_Material for the task_
<<<<

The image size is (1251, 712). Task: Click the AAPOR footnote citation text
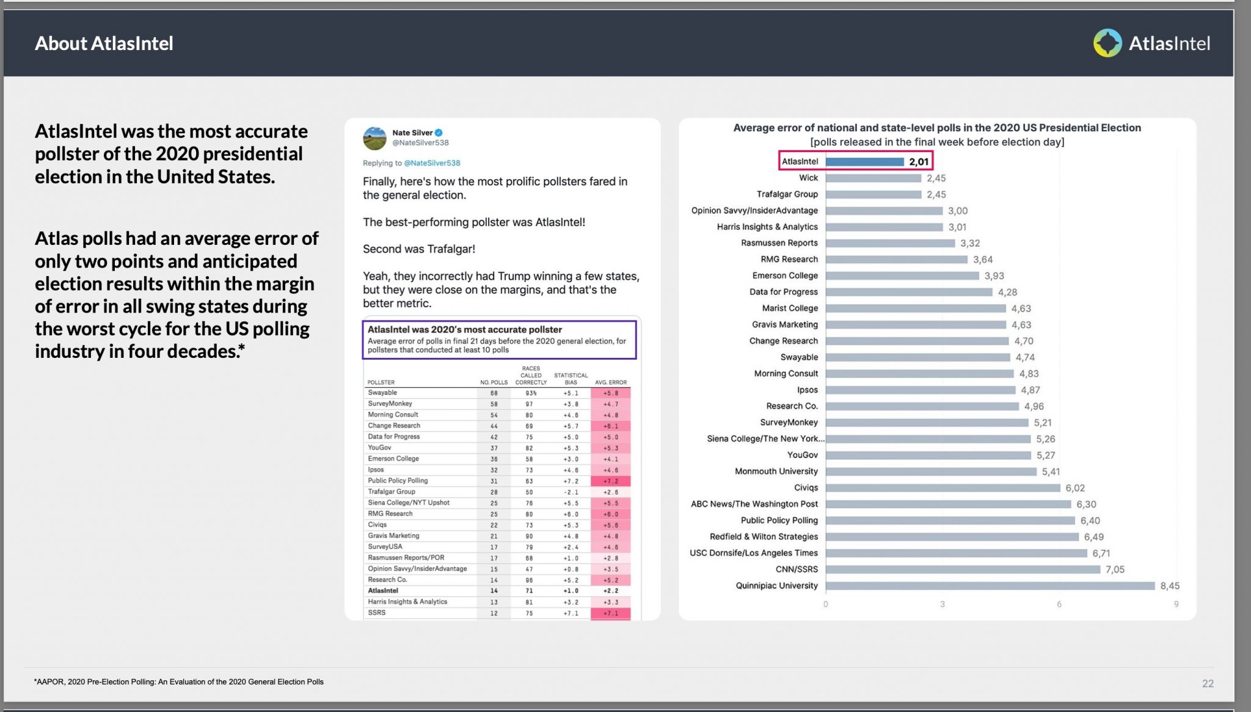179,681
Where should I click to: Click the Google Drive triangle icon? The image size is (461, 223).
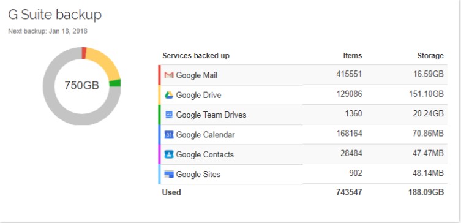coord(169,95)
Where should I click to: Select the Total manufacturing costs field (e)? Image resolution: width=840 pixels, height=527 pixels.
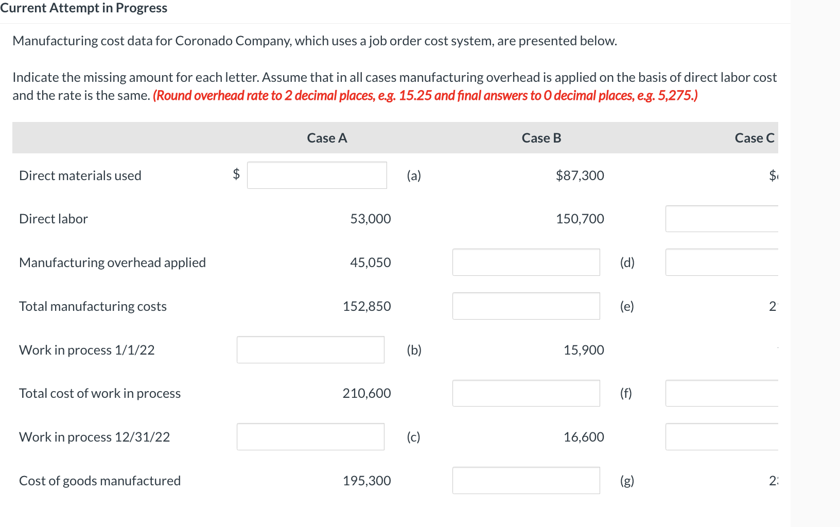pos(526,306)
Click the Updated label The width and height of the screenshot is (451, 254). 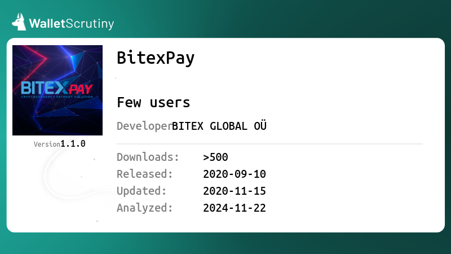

>>>>

Find the line containing "Where should I click to: Click", then extract it and every line after it to the end of the data above, exactly and nothing else, without pictures.

_Result for this task_
Where should I click to: Click the Google Drive triangle icon? The image size is (461, 223).
coord(169,95)
Where should I click to: Select the Total manufacturing costs field (e)? Image resolution: width=840 pixels, height=527 pixels.
pos(526,306)
Click the Updated label The width and height of the screenshot is (451, 254). 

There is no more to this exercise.